══ Excerpt provided

Django Django was nothing but electricity at the Regency Ballroom Friday night. On tour for their second album Born Under Saturn (2015), the performers came out in a cloud of smoke, greeted to enormous cheer. Beneath the rapidly-switching, muddily colored lights, the band walked out with raised arms, shouting “Let’s go!”

The band dove in and took every opportunity to get close to the audience, running, twirling, and jumping to and from the very edge of the stage. The evening was filled with their whoop’s and whoo’s, gentle coo’s, and echoing a-yo’s. Everything rumbled and it seemed like the ground moved. The smoke never went away, seeping into the space of general admission. When singer Vincent Neff announced “This is… Shake and Tremble!” and the song played, people went wild.

The energy level was, without a doubt, memorable. True performers, Django Django fist-pumped, head-bumped, and got more and more of the crowd dancing as concert-goers surrendered to the music. The band’s infectious clapping and stomping never slowed, even as Neff repeatedly paused to talk between songs, addressing us all as “People of San Francisco.” He did this while coming out from the smoke, as if Django Django were aliens sent to bring true synth to Earth.

════
══ Data for review

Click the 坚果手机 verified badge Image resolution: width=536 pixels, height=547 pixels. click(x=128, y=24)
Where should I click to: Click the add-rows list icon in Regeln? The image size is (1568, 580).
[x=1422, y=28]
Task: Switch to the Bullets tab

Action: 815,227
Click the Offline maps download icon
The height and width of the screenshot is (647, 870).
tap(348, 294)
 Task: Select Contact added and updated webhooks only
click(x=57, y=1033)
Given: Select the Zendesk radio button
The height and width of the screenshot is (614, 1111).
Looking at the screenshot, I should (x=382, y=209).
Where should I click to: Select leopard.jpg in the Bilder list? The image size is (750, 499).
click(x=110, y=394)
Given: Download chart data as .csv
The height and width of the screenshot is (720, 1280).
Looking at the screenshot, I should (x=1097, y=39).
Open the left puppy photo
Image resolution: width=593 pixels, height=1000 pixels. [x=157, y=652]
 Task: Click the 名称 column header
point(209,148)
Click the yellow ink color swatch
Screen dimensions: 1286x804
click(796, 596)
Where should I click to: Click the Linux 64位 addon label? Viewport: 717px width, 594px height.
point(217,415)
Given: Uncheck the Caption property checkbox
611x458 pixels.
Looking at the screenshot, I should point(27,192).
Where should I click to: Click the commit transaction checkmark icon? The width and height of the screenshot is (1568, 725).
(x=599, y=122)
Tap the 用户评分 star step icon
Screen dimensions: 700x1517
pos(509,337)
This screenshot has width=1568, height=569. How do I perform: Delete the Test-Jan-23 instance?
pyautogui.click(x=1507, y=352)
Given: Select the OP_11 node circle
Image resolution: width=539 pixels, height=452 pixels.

════

→ **Activity**:
In the concert review, how did singer Vincent Neff address the crowd when he paused to talk between songs? Answer using only the concert review, not the entries.

→ **Solution to this exercise**:
He called them "People of San Francisco."